> **Passage to read**:
★ ★ ★ ★ ★ ★ ★

Here’s what Dean advises:
- Be present for your child. Put away cell phones and other distractions so you can listen with care and curiosity to your child’s experience. Tell your child you really want to know how this experience made them feel.
- Listen non-judgmentally. Remember, a traumatic event is defined by the person who experiences it. What one child may perceive as a minor slight, another may feel extremely hurt and fearful. It’s also important to remember that your child’s brain is still developing and he or she does not process fearful or traumatic experiences in the same way an adult might.
- Validate your child’s experience. If you find yourself struggling to understand your child’s perceptions, you can use words like: “I’m sorry you feel mistreated.” Or: “That must have made you feel really scared.”
- Take concrete steps to help your child feel safe. Also, do your best to engage your child in creating those steps. Start by asking your child what you can do for them. If your child is reluctant to say, ask if they want to write down their ideas. You can also offer your own thoughts.

★ ★ ★ ★ ★ ★ ★

> **Stored data**:

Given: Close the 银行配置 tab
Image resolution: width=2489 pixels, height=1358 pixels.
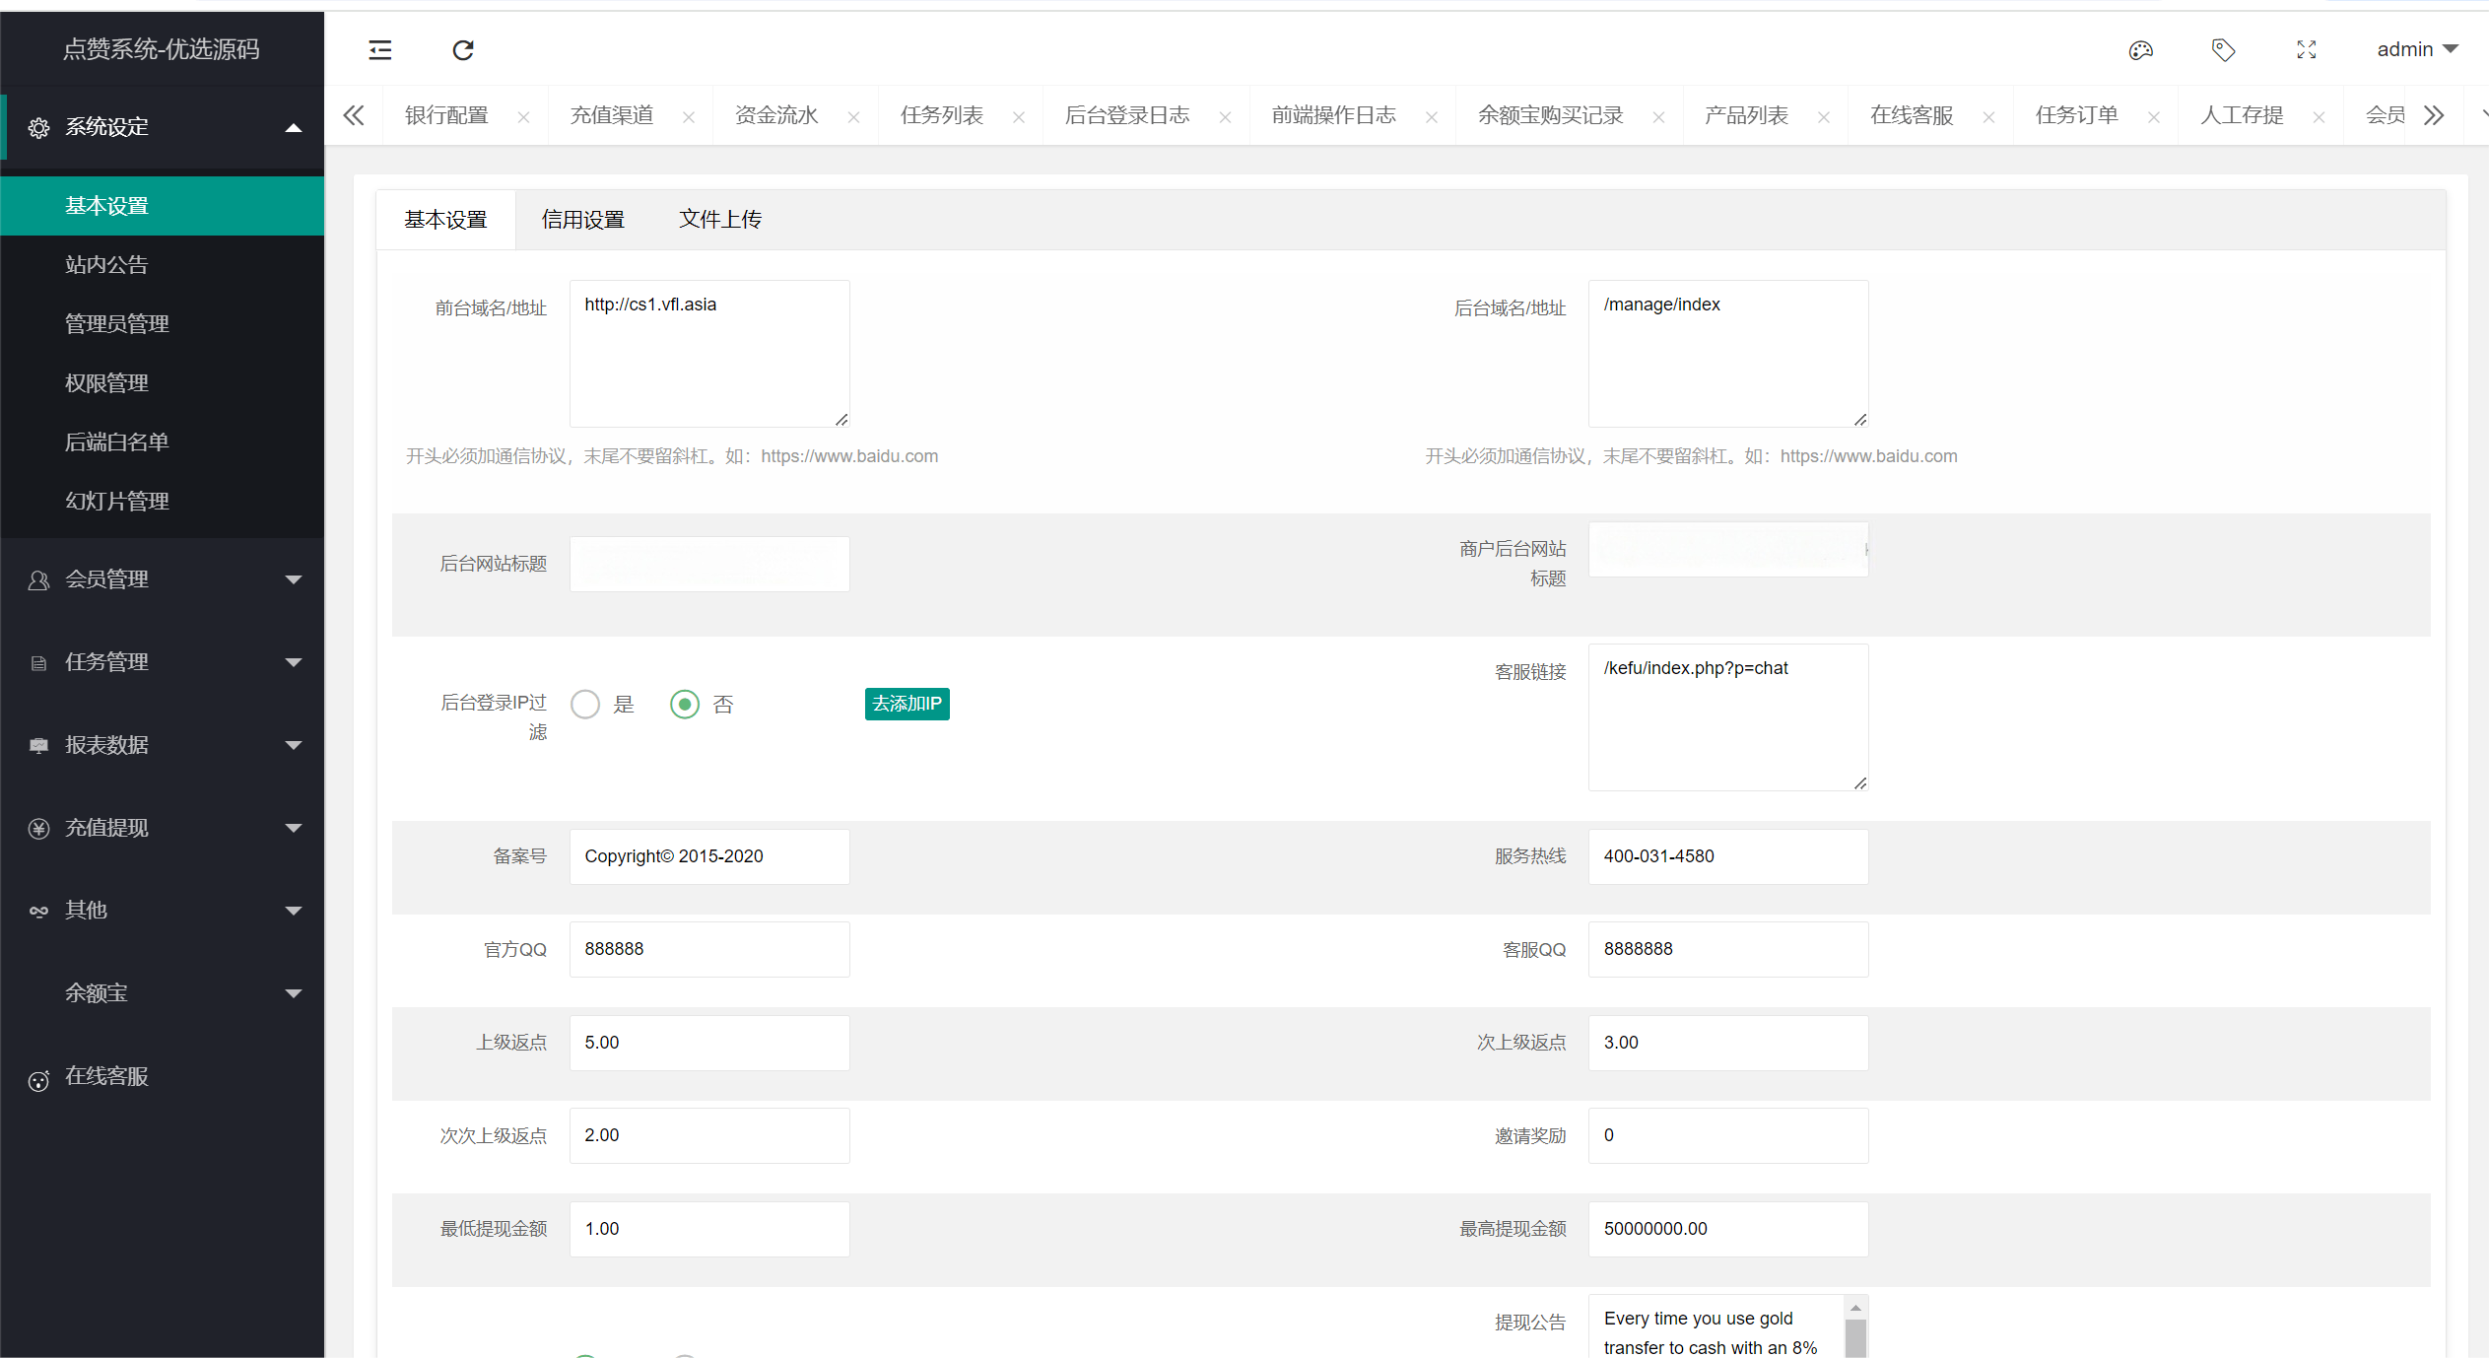Looking at the screenshot, I should [x=524, y=117].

★ ★ ★ ★ ★ ★ ★

> **Direction 1**: Can you quote the advice on comforting a child after a traumatic experience, copying everything between "- Validate your" and "your own thoughts.", inclusive?
> **Direction 2**: What would come next in the advice on comforting a child after a traumatic experience? Continue it from where it stops.

> **Exercise answer 1**:
- Validate your child’s experience. If you find yourself struggling to understand your child’s perceptions, you can use words like: “I’m sorry you feel mistreated.” Or: “That must have made you feel really scared.”
- Take concrete steps to help your child feel safe. Also, do your best to engage your child in creating those steps. Start by asking your child what you can do for them. If your child is reluctant to say, ask if they want to write down their ideas. You can also offer your own thoughts.

> **Exercise answer 2**:
- Give your child the opportunity to participate in creating safety, but don’t force it. If your child is reluctant for you to take action (for example, by speaking with school officials) but you are certain that your child’s safety depends on it, simply say that you’re concerned and believe you should speak to the school about it. Give your child a chance to send a message in writing or through you.
- Follow up. Once you’ve established a course of action to help your child feel safe, be sure to stay in touch with your child. In the days and weeks that follow, ask your child how they’re doing? Have you been bullied again? Do you feel safe? Unsafe?
- Watch for changes in your child’s daily life activities. Some children may withdraw from family and friends, or engage in aggressive behavior themselves. Some may have a hard time concentrating, or express fear about returning to school. Their grades may drop. Or they may complain of physical problems, such as an upset stomach or frequent headaches.
- Seek professional help if changes in behavior persist. Know that professional help is available for your child. There are a number of places to get that help. PACES is one of them. Just call 913-563-6500 for an appointment.
“The bottom line,” Dean said, “is to show your child that you are a stable, caring, loving presence in their life. Even if your child continues to experience distress, have faith that you are creating a foundation for a stronger relationship and showing your child that he or she can count on you for help.”